REQUIRED WORK: Output exactly the lines below, starting with the line that has "Where should I click to: Click the On" and going on through the line that has "Select the Onboarding", both included, and no other lines.

RECORDS:

════

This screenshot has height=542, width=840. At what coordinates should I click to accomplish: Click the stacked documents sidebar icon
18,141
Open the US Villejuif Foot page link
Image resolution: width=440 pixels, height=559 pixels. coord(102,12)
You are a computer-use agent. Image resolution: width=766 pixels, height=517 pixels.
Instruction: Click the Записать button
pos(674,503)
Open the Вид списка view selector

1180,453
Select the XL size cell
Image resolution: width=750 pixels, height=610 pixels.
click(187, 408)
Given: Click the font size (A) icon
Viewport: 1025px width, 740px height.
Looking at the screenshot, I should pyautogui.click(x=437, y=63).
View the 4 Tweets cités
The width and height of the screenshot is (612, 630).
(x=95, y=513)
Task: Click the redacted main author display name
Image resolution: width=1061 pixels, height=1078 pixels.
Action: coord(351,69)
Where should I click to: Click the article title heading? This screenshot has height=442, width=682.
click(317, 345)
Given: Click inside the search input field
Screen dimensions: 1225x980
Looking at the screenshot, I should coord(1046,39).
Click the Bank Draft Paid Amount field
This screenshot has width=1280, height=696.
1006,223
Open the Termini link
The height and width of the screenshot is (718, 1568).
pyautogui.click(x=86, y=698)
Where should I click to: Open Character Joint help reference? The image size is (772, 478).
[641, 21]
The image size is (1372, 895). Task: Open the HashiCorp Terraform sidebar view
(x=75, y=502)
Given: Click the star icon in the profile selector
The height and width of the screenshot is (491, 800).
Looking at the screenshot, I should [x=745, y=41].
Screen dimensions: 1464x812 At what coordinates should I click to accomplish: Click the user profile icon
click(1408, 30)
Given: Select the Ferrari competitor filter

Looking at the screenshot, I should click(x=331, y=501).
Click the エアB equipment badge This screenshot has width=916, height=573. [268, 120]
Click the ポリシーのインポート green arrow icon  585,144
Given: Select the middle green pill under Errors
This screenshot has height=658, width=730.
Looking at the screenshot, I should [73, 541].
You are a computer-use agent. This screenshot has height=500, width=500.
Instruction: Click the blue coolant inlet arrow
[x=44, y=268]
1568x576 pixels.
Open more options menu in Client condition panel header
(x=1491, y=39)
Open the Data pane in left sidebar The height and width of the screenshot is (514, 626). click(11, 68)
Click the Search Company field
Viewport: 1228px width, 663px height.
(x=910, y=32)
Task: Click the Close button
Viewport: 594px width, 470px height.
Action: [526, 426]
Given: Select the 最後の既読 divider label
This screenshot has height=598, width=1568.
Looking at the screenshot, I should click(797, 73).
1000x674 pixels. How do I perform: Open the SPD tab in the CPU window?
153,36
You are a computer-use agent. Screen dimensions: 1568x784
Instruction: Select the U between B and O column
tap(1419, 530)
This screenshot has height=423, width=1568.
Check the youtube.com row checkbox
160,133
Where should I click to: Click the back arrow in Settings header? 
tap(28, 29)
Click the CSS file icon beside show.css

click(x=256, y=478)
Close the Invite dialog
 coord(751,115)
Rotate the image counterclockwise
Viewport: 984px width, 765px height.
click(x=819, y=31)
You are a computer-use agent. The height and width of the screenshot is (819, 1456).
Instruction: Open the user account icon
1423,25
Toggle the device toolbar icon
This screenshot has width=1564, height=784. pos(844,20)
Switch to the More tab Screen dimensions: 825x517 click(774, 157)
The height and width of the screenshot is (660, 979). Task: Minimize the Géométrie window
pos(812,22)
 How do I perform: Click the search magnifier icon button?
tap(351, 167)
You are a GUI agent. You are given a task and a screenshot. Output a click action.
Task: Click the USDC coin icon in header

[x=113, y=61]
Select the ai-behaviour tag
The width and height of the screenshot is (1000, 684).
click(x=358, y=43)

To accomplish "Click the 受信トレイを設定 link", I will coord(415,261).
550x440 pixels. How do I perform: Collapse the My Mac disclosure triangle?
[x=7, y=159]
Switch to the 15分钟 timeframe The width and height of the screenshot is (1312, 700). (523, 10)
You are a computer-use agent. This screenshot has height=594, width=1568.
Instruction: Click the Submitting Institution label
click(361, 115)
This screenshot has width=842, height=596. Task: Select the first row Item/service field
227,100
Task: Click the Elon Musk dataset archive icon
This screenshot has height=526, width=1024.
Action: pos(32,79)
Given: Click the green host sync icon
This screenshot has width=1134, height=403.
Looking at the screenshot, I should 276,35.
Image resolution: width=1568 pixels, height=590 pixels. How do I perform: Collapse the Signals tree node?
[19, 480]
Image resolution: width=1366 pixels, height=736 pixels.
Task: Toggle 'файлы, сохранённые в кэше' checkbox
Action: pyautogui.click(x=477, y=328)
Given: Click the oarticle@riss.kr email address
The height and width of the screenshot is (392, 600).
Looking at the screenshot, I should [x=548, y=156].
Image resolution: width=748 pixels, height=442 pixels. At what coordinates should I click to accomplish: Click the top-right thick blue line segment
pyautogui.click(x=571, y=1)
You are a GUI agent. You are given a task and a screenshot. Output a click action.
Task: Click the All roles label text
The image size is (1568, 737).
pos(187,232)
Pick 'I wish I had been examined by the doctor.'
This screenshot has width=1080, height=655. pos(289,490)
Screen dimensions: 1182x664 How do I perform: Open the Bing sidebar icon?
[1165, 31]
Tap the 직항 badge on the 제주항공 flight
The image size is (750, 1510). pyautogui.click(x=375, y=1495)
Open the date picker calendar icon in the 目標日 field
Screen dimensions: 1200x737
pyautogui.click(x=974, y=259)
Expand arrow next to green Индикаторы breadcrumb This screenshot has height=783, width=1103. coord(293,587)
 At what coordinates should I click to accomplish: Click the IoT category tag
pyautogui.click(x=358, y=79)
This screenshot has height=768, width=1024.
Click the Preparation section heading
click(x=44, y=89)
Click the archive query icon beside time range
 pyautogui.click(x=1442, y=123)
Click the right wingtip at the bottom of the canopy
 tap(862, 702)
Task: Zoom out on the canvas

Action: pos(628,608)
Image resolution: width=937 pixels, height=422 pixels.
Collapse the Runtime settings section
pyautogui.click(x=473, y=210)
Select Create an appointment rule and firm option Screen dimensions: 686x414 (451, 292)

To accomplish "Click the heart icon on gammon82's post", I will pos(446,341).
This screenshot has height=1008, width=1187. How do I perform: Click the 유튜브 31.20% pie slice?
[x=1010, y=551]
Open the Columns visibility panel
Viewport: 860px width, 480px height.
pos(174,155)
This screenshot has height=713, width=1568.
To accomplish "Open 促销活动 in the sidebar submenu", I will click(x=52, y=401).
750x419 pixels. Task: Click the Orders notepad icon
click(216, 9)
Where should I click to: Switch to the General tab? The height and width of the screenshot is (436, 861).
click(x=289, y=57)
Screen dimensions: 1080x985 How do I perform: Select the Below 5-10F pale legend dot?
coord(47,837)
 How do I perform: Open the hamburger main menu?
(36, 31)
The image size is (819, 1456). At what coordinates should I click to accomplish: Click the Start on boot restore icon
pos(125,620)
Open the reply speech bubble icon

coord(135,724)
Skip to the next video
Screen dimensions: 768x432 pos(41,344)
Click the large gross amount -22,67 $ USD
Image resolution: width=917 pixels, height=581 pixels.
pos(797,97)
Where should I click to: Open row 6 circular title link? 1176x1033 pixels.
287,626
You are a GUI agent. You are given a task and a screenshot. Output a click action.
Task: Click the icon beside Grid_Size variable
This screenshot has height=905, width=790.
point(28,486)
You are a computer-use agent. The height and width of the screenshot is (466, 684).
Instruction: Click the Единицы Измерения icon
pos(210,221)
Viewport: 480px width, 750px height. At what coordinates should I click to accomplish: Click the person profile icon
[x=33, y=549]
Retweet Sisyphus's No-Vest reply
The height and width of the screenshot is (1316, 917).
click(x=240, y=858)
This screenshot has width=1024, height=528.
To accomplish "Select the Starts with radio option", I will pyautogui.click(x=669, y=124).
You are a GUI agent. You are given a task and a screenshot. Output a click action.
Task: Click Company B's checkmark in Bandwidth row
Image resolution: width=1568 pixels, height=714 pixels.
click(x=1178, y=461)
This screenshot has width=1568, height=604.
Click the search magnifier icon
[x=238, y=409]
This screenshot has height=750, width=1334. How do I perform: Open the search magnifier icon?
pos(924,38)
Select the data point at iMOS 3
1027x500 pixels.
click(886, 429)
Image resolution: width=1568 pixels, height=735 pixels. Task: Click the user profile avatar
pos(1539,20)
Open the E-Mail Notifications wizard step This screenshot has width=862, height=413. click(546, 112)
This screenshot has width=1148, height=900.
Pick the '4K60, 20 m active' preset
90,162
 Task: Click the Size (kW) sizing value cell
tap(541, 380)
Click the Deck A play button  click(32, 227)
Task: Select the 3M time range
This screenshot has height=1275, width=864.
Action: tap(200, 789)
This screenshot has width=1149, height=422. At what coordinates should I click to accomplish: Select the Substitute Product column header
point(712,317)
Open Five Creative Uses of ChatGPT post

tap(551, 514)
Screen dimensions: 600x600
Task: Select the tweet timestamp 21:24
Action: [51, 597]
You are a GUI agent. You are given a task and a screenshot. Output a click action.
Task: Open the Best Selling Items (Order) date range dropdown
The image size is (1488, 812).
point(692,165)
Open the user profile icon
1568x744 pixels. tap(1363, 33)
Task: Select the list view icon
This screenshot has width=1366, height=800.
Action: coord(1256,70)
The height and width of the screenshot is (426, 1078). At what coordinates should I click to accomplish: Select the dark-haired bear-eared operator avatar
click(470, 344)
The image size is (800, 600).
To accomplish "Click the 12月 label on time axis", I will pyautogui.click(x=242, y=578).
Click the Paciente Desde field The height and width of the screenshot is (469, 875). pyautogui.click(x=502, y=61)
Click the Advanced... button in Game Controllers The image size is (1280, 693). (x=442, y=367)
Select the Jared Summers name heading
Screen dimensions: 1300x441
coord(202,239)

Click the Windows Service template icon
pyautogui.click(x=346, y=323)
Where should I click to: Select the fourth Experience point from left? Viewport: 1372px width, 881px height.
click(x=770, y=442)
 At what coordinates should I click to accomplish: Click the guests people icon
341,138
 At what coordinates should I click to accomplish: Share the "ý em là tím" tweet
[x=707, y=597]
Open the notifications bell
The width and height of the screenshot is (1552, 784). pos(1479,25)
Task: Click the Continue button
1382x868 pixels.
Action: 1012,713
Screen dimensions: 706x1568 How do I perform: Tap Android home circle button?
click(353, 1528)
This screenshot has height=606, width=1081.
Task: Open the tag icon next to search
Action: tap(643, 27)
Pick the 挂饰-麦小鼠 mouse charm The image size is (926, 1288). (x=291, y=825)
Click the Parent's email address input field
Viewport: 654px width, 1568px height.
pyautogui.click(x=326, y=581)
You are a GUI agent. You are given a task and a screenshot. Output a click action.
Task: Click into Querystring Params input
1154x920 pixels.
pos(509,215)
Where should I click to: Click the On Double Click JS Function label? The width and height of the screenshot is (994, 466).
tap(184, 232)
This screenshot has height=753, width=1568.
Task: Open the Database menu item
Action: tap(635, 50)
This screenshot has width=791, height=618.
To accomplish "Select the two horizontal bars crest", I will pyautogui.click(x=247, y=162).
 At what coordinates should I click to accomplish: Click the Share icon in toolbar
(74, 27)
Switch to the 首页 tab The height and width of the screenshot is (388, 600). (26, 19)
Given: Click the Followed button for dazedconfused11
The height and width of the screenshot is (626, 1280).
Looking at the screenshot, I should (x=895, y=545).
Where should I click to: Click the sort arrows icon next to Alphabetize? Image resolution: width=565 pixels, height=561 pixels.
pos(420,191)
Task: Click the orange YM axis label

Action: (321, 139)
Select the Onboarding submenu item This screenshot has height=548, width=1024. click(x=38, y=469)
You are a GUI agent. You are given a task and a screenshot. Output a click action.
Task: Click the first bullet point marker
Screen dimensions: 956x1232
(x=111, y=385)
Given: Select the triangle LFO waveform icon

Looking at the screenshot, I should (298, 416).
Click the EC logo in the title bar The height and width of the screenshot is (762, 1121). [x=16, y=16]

════

RESPONSE:
Where should I click to: Click the On Double Click JS Function label? The width and height of the screenshot is (994, 466).
tap(184, 232)
This screenshot has height=753, width=1568.
Task: Open the Database menu item
Action: tap(635, 50)
This screenshot has width=791, height=618.
To accomplish "Select the two horizontal bars crest", I will pyautogui.click(x=247, y=162).
 At what coordinates should I click to accomplish: Click the Share icon in toolbar
(74, 27)
Switch to the 首页 tab The height and width of the screenshot is (388, 600). (26, 19)
Given: Click the Followed button for dazedconfused11
The height and width of the screenshot is (626, 1280).
Looking at the screenshot, I should (x=895, y=545).
Where should I click to: Click the sort arrows icon next to Alphabetize? Image resolution: width=565 pixels, height=561 pixels.
pos(420,191)
Task: Click the orange YM axis label

Action: (321, 139)
Select the Onboarding submenu item This screenshot has height=548, width=1024. click(x=38, y=469)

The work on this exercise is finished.